- **Source**
Hey there! Can someone help me out with this question -

What is the minimum number of acute exterior angles in a convex octagon?

(Note: a convex polygon is one in which none of the interior angles are greater than 180∘.)

Hey there! Can someone help me out with this question -

What is the minimum number of acute exterior angles in a convex octagon?

(Note: a convex polygon is one in which none of the interior angles are greater than 180∘.)

is the answer 4?

The sum of interior angles of an octagon is (8-2)x180° = 6x180° = 1080°

If we consider the ideal case of a regular octagon, then all interior angles will be 135°. And all exterior angles (extending one of the sides at each vertex) will be 45°. Notice that the internal and external angles add up to 180°. So we have all 8 exterior angles as acute angles.

Now consider, to reduce the number of acute exterior angles, we have to increase the angle measure from 45° to (at least) 90°. So if we increase one exterior angle from 45° to 90°, its corresponding interior angle also decreases from 135° to 90°. So to maintain that the sum of the interior angles of the octagon should remain 1080°, the 45° that was reduced should be added to another vertex, so that leads to a second vertex having a 180° angle (corresponding acute exterior angle of 0°). Notice that we cannot push the angle further because it would no longer remain convex. So we are done with 2 vertices. Repeat the same 3 more times. And boom, we started with 8 acute exterior angles, and we made it 4.

(Entries for locating text and elements)

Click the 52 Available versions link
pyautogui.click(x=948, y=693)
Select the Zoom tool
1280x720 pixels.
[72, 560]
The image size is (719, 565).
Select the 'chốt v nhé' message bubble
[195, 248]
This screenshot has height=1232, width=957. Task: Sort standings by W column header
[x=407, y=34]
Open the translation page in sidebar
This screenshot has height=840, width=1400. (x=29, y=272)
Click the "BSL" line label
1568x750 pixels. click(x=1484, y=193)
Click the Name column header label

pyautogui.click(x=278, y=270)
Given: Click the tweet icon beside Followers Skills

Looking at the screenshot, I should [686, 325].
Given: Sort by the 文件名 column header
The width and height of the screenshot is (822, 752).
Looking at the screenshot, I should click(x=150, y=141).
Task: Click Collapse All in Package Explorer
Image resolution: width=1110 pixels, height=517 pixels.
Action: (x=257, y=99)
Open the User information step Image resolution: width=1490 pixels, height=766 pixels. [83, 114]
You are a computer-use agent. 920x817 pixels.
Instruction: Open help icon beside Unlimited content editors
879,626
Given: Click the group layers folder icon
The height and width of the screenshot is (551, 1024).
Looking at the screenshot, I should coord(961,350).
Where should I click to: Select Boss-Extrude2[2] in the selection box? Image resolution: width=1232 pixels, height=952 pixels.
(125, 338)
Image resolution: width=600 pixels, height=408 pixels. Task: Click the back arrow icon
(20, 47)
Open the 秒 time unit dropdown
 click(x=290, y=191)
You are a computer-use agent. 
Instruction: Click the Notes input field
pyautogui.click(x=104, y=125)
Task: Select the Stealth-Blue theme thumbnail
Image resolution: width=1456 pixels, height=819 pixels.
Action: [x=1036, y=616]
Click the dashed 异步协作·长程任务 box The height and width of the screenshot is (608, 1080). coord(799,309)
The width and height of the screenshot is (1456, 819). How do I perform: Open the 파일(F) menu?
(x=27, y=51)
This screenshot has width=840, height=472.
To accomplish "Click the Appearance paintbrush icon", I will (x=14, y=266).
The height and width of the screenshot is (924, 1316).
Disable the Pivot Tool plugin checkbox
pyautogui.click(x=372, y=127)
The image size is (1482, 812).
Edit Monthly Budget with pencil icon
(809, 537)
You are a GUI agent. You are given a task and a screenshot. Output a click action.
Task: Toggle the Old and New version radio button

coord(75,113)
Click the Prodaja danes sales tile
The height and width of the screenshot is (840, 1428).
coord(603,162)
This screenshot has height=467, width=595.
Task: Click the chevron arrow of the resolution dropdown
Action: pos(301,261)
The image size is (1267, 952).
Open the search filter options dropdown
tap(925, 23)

- **Task details**
Which distinct angle measures, in degrees, appear in the octagon thread? List each value once. This material stands apart from the octagon thread and is unrelated to it.

- **Output of the task**
180°, 1080°, 135°, 45°, 90°, 0°